I am not very fond of supernatural horror movies. I think it’s got something to do with my imagination. It’s not so much that I cower in fear while sitting through a movie about ghosts, it’s more me suffering the aftereffects by having to peer around the door when I enter my bedroom, or being unable to stare down a dark corridor, or looking at a window and expecting to see a grotesque face looking back. The tricks of the mind. They make daily life very difficult.
The Babadook is a scary movie that churns a lot of tricks, but it is pleasant in the way it doesn’t shock us into submission. Considerate, even. It is calm and collected, which sometimes can be even more shocking. It’s one of those horror movies that draws our gaze to the background — to an open door, to a dark corridor, to a window. More often than not, the background is where all the action is (think Halloween ). What happens in the fore is only distraction. And many of us have become so accustomed to horror movies that we keep expecting figures and apparitions to take shape in the background; when the scene passes without an apparition, we realise we’ve been clutching the armrest way too tight. We live in fearful expectation.
The Babadook takes place in an unnamed city in Australia. Amelia (Essie Davis) works at the local retirement home and is none too pleased with her role. Her husband died in a car crash before the birth of their son, Samuel, and now she lives with Samuel (Noah Wiseman, adorable), who’s about 6, in one of those staple scary movie houses that is large, has many bedrooms, a staircase that leads to blackness at either end, and a basement. It’s always either a basement or an attic. I think horror houses flip a coin to decide which. Those that can’t be bothered have both. My brother made an interesting point: A movie like The Babadook cannot work in a studio apartment.
Sam is convinced there’s a monster in the house. He constructs rudimentary weapons in case of all-out war (the best of which is a wooden haversack that springs a cricket ball from a catapult-like arm). Amelia of course has none of it, and confides her domestic troubles in her sister Claire (Hayley McElhinney), who has noticed an escalation in Sam’s hostile behaviour. After Sam pushes his cousin off the balcony of her treehouse one day, Claire is convinced Sam is the son of Satan, and very wisely leaves her sister to her own devices.
The real trouble begins when Sam pulls a mysterious book off his shelf for bedtime reading. The book, which Amelia has never seen before, is entitled “Mr. Babadook” and is the movie’s most inspired and, dare I say it, pretty prop. In it is a sickly rhyme that Mother Goose must have rejected on many occasions, and popup images of a ghastly wraith blanketing kids in their beds. Shudder.

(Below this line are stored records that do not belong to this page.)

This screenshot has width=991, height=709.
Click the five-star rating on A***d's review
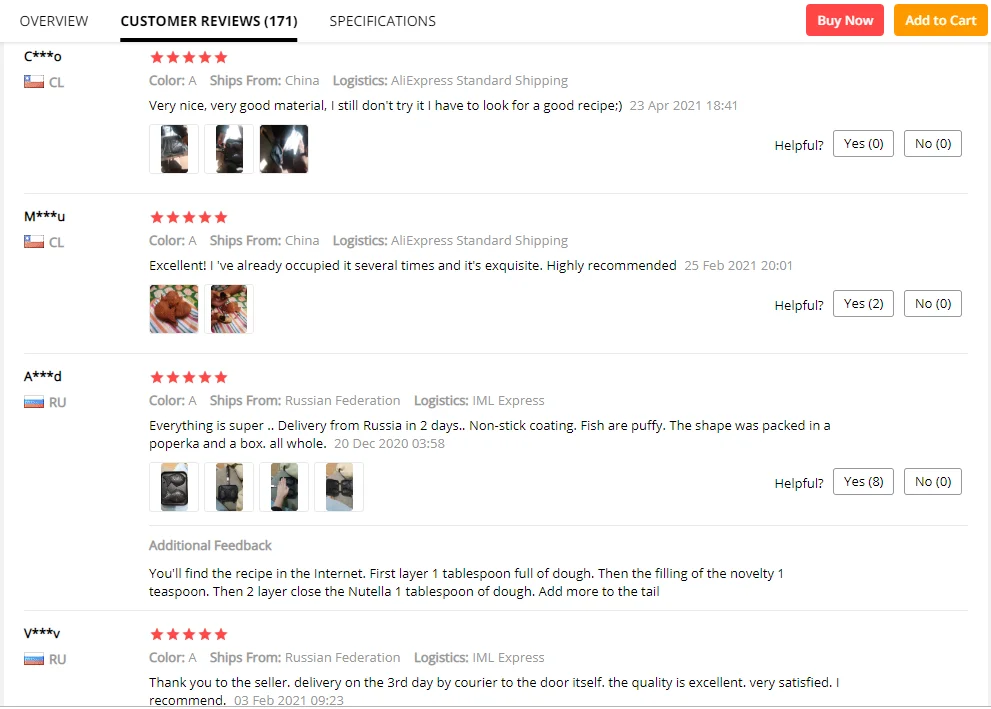point(188,377)
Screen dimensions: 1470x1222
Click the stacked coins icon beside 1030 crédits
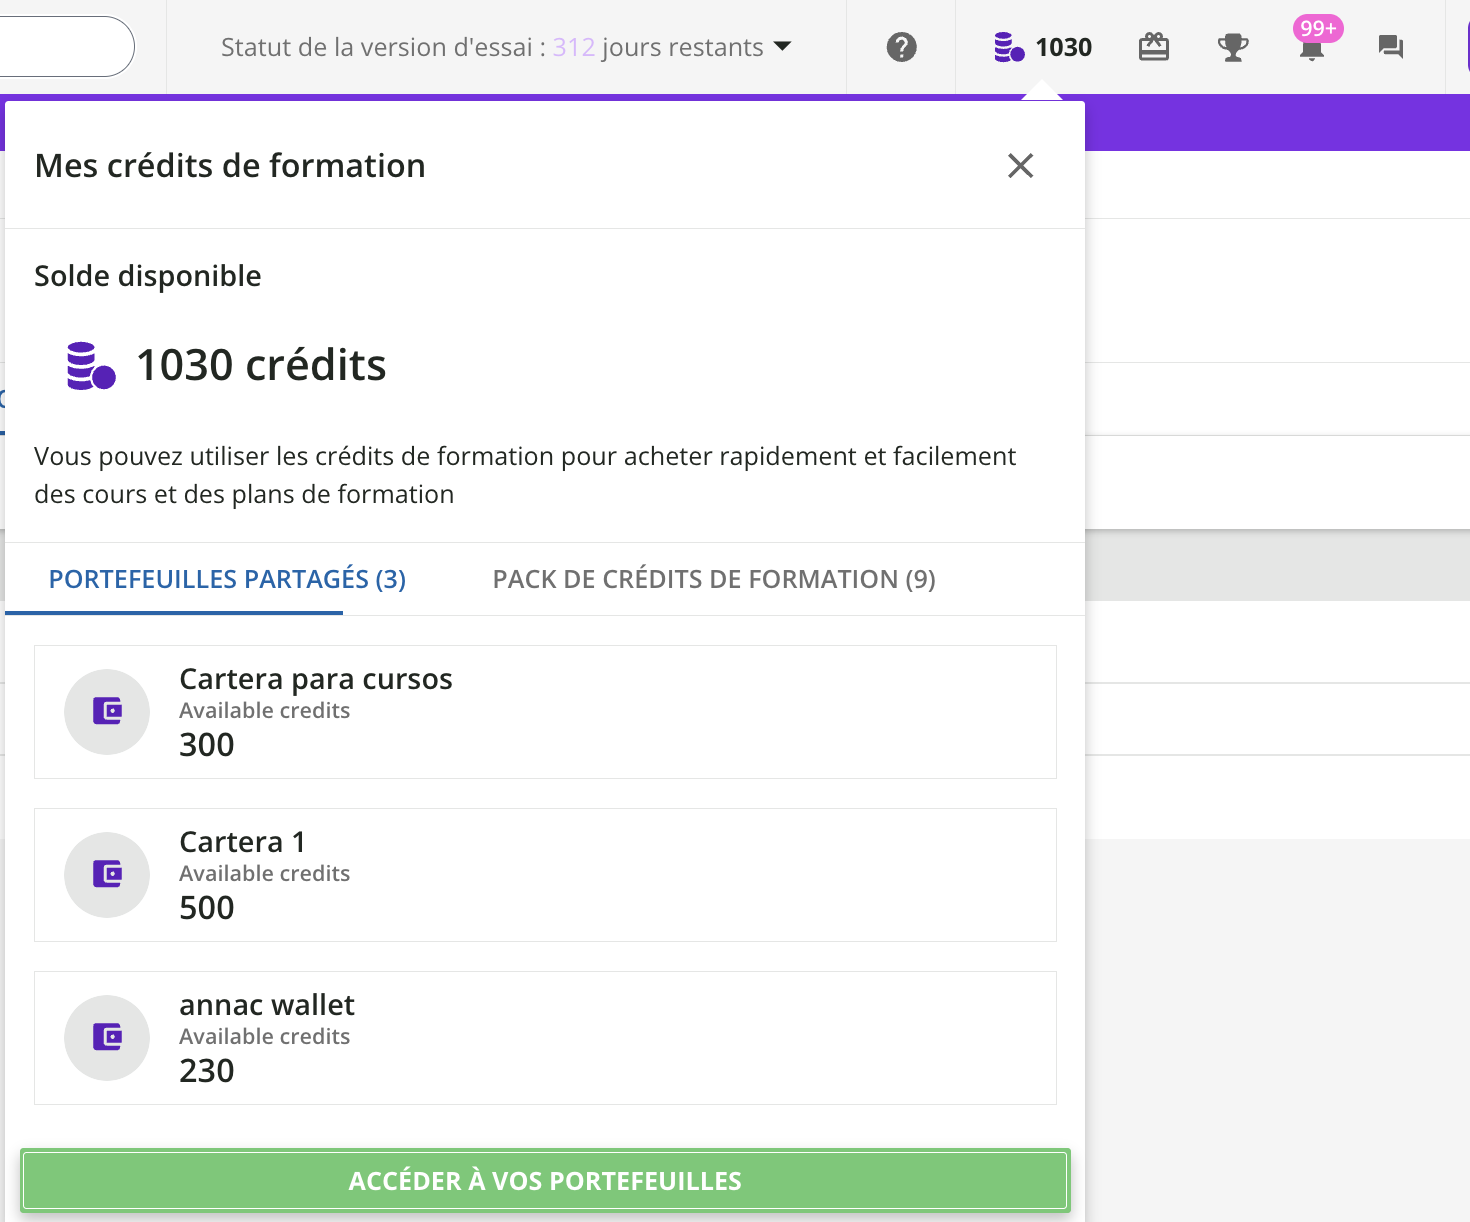tap(90, 366)
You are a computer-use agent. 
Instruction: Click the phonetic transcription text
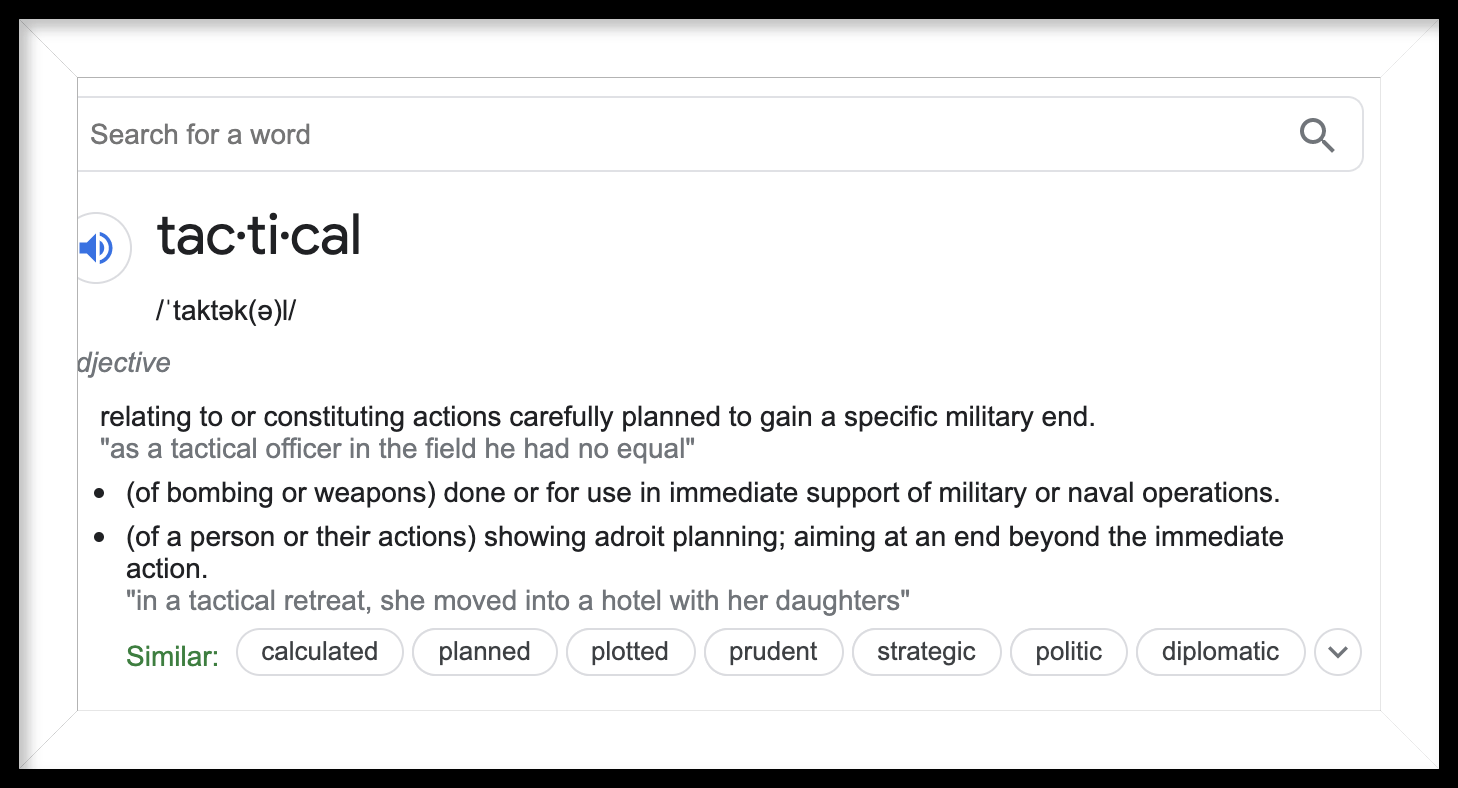pos(226,311)
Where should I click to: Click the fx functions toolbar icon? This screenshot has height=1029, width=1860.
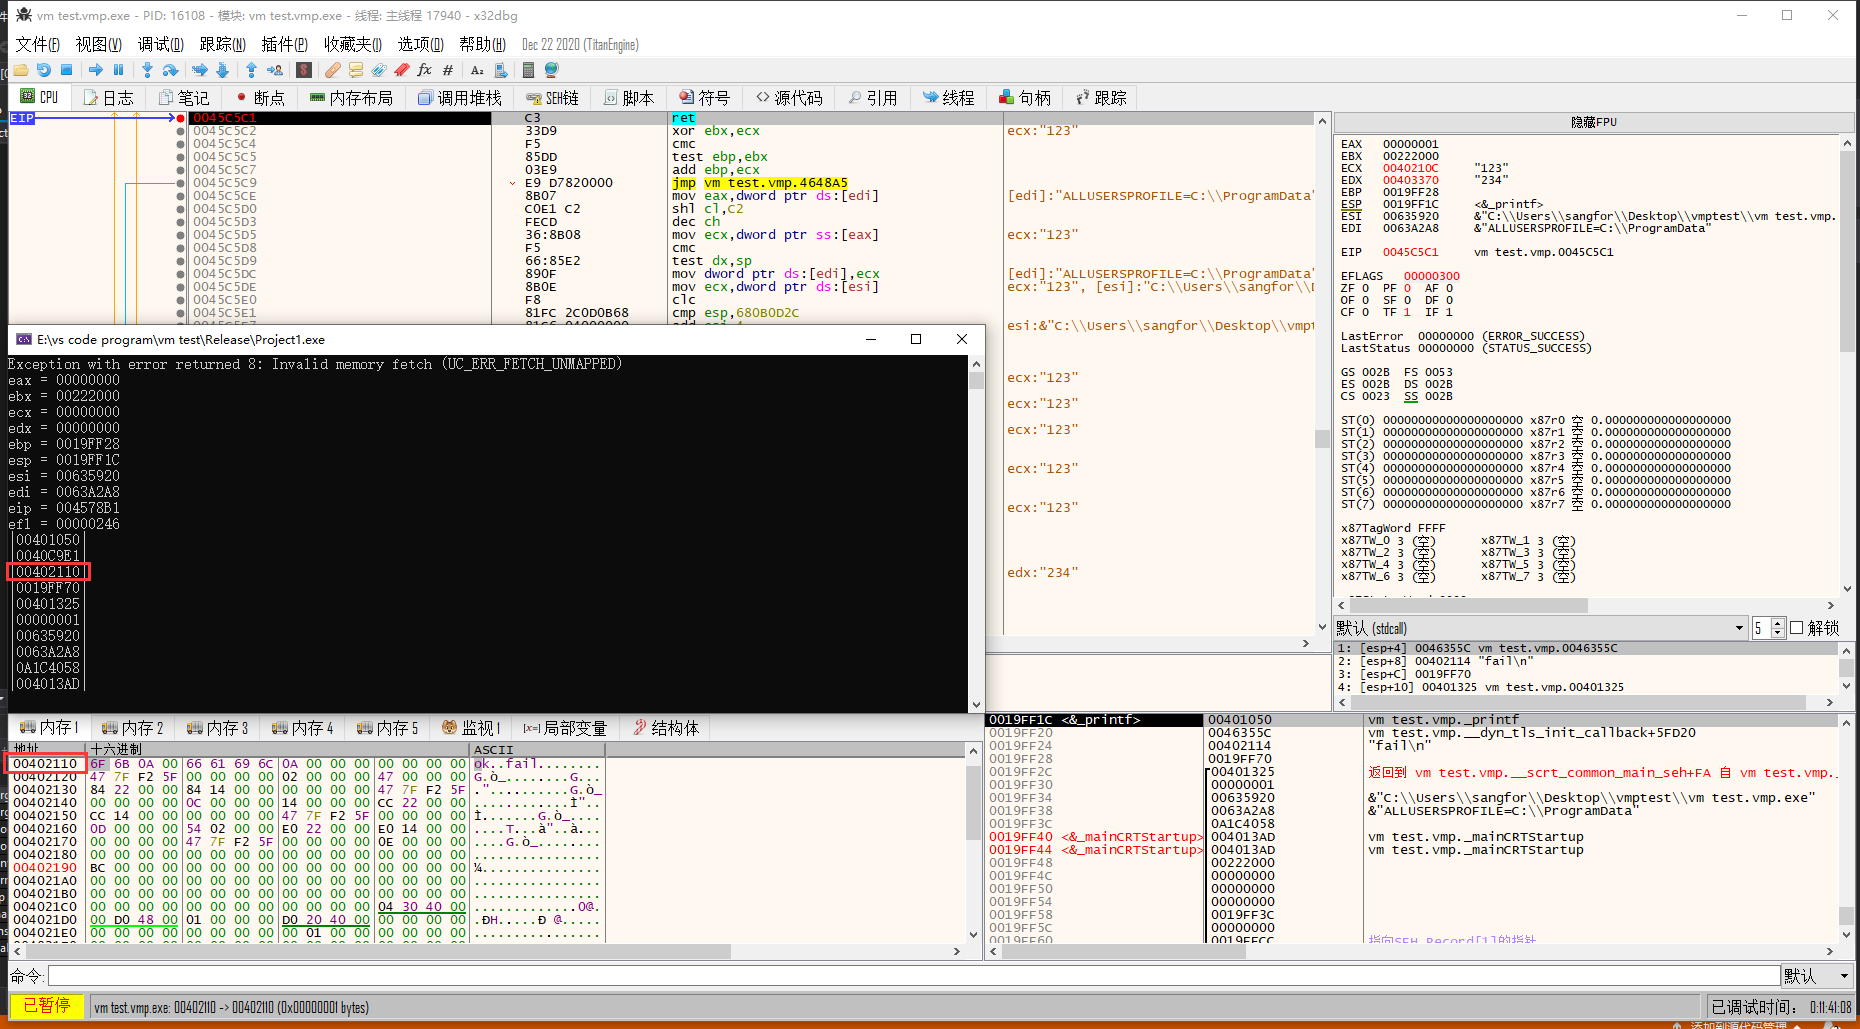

Now things get bad. Doors open themselves, figures appear, there are strange knocks on the front door, Amelia receives an eerie telephone call (how ghosts in movies always manage to use the telephone effectively is a mystery as confounding as the ghosts themselves). You know the drill. But because Amelia and Sam are written as strong characters and are played bravely by Davis and Wiseman, their bond upstages the spooky stuff and elevates the movie from a low-rung scarefest to a three-dimensional experience. There’s actually a moving story here, one of familial love: Mums and sons can face any danger so long as they remain vigilant and together. This is something we know, and Mister Babadook has to learn.
I return to the cheekiness I mentioned at the start of this review. Yes, The Babadook does chill your spine, but consider the whimsy of its final act. It would have drifted completely into comedy had it not been so intelligently written and refreshing. It makes the whole movie click. Of course I will be kind and not tell you what happens. All I will say is that there might be a sequel, and Mister Babadook might look to Fido the zombie for help.
Best Moment | When Mister Babadook comes down the chimney and chases a paralysed Amelia.
Worst Moment | The godawful acting by one of Claire’s gym-going friends.